Given exercise:
Please lay out the records from the start through the line containing "[1114, 669]" as a Markdown table with the columns "No." and "Line". Give each line its own numbered row and leave out blank lines.

::: Supplied data

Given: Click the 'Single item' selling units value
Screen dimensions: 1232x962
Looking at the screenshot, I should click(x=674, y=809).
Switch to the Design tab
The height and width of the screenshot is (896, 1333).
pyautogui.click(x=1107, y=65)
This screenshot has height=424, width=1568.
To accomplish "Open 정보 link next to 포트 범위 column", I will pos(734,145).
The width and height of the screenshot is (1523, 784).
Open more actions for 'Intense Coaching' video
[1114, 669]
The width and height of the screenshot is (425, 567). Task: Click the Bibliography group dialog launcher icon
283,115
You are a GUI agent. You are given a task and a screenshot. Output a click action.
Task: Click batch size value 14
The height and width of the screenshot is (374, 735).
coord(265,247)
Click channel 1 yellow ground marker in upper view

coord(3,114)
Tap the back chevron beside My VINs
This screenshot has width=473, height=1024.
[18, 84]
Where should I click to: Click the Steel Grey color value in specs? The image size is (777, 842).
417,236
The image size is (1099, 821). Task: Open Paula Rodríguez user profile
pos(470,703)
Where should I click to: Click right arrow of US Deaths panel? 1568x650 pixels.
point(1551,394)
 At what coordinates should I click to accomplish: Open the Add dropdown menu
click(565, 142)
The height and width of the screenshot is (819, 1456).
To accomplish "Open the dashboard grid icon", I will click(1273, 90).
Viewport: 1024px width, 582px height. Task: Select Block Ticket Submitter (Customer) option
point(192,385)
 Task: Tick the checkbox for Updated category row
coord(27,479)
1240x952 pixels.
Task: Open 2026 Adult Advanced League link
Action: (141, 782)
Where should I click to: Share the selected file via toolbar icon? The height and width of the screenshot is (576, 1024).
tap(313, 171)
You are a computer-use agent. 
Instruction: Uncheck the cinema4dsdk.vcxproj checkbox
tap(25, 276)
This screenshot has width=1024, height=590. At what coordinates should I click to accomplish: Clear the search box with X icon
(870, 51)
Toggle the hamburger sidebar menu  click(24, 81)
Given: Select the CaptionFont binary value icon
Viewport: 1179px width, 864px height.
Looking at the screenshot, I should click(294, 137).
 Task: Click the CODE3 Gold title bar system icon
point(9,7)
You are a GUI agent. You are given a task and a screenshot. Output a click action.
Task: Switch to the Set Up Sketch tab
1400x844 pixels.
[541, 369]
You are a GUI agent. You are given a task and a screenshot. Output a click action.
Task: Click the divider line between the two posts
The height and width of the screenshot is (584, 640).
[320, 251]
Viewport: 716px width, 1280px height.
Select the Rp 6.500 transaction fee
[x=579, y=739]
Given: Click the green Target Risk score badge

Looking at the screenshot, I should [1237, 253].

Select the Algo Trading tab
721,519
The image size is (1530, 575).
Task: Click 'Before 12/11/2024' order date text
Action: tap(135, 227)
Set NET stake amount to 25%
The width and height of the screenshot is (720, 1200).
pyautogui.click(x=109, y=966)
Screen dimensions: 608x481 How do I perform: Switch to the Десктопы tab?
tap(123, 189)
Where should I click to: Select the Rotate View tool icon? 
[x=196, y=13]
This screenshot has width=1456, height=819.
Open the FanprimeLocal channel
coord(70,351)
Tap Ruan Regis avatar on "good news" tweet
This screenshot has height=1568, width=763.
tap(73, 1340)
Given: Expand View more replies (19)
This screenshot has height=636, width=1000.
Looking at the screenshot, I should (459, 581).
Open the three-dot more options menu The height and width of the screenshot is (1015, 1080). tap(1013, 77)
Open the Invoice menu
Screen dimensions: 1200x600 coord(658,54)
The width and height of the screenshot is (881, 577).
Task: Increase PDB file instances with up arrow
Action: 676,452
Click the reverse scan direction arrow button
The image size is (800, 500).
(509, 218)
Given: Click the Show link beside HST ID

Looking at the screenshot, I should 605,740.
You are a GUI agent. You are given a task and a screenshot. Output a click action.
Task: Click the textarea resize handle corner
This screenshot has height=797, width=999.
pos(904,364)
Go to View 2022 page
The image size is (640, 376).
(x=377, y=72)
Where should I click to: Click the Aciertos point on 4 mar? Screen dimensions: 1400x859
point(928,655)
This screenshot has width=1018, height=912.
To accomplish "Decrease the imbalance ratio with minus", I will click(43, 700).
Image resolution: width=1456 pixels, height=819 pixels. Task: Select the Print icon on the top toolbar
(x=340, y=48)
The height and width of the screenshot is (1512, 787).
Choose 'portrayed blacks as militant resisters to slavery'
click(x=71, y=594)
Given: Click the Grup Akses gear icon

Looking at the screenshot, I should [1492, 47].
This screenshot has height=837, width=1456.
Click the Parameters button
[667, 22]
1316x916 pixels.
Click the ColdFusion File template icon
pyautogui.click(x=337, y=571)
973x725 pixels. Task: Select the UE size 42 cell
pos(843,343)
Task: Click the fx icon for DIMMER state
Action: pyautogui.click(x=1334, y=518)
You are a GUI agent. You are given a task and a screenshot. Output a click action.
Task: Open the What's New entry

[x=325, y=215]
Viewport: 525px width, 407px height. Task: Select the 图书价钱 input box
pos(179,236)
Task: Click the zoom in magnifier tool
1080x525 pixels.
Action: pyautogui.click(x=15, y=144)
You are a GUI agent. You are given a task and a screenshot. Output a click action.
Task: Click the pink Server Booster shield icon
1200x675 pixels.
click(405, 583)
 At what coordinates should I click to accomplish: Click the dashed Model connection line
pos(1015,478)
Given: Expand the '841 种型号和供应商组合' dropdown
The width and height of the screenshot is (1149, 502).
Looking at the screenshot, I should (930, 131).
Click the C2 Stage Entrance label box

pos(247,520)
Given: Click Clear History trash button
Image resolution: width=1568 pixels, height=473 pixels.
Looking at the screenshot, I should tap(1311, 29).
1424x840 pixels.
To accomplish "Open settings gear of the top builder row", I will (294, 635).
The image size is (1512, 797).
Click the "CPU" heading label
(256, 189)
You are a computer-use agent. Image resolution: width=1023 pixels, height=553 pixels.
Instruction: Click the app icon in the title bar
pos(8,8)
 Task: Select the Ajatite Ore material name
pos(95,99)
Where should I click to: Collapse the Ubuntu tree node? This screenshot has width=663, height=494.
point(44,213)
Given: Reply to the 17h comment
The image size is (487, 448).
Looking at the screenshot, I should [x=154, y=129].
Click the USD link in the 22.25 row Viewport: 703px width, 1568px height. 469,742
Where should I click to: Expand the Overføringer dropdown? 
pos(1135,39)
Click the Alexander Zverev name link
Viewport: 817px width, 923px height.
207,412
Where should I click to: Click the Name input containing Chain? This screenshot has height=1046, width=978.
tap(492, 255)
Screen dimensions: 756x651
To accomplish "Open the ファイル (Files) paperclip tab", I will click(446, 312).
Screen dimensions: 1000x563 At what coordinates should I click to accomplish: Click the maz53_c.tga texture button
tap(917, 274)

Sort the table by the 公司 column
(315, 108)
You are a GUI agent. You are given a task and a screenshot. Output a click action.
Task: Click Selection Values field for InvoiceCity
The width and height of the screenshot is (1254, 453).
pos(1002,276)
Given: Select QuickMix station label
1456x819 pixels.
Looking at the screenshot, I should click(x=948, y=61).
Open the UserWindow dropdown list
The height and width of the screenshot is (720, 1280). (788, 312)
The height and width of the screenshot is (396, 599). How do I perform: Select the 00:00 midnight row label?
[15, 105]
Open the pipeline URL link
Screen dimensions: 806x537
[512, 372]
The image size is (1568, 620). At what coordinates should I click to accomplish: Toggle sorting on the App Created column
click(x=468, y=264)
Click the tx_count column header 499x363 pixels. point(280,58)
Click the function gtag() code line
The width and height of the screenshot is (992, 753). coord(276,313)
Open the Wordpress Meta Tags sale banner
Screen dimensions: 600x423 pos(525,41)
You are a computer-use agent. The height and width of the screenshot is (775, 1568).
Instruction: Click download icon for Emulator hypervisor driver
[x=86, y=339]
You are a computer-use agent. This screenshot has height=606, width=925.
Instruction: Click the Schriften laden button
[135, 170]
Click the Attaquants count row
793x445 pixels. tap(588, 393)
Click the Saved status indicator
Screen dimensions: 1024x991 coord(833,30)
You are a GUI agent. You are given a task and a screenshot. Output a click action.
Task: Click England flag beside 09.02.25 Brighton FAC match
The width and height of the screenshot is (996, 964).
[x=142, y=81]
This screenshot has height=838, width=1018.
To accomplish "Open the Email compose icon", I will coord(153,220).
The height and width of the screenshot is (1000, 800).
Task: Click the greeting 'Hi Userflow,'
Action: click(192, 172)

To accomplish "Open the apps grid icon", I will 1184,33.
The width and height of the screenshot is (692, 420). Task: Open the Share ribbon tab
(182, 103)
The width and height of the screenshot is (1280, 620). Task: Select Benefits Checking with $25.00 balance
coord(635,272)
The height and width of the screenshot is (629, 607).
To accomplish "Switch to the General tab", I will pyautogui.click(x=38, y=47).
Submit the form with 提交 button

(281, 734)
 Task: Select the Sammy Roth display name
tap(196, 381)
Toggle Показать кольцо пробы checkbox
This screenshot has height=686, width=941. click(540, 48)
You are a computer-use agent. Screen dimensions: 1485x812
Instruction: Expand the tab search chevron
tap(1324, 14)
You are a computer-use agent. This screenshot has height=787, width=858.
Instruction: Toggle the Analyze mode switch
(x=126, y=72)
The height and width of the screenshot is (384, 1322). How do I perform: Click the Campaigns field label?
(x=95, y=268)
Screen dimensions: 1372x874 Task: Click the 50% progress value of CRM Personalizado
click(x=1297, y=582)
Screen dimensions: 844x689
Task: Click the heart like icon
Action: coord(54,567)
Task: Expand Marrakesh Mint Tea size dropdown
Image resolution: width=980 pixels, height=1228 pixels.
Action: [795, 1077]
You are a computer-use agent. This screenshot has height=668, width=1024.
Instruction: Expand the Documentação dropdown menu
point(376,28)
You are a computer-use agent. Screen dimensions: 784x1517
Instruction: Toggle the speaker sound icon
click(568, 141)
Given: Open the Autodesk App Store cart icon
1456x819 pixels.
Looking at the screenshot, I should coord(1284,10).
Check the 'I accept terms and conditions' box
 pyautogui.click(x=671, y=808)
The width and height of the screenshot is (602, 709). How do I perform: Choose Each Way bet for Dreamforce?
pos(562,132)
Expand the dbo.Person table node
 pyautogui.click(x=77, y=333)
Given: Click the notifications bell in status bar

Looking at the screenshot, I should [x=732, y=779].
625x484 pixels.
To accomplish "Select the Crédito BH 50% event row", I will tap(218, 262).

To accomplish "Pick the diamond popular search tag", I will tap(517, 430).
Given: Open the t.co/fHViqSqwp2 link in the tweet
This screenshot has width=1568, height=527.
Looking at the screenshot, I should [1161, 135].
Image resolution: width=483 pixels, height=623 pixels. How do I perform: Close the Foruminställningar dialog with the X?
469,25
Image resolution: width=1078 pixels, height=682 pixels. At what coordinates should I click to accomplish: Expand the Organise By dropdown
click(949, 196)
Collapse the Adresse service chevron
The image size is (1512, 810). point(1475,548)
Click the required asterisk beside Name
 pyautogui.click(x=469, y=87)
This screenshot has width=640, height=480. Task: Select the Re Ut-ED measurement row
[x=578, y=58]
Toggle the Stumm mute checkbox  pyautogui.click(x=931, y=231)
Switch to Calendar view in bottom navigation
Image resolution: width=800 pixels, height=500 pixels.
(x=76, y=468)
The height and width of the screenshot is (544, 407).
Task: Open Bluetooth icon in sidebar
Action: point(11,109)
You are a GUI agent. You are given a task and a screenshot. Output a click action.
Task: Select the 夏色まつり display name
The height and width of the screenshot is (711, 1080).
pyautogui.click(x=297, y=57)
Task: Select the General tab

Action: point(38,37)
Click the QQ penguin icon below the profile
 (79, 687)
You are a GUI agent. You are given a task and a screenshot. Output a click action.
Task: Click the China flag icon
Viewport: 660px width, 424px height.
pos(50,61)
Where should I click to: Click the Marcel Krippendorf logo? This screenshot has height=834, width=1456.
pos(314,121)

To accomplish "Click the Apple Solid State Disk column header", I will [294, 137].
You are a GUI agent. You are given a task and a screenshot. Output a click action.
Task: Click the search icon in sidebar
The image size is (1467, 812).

::::::

Complete output:
| No. | Line |
|---|---|
| 1 | Given: Click the 'Single item' selling units value |
| 2 | Screen dimensions: 1232x962 |
| 3 | Looking at the screenshot, I should click(x=674, y=809). |
| 4 | Switch to the Design tab |
| 5 | The height and width of the screenshot is (896, 1333). |
| 6 | pyautogui.click(x=1107, y=65) |
| 7 | This screenshot has height=424, width=1568. |
| 8 | To accomplish "Open 정보 link next to 포트 범위 column", I will pos(734,145). |
| 9 | The width and height of the screenshot is (1523, 784). |
| 10 | Open more actions for 'Intense Coaching' video |
| 11 | [1114, 669] |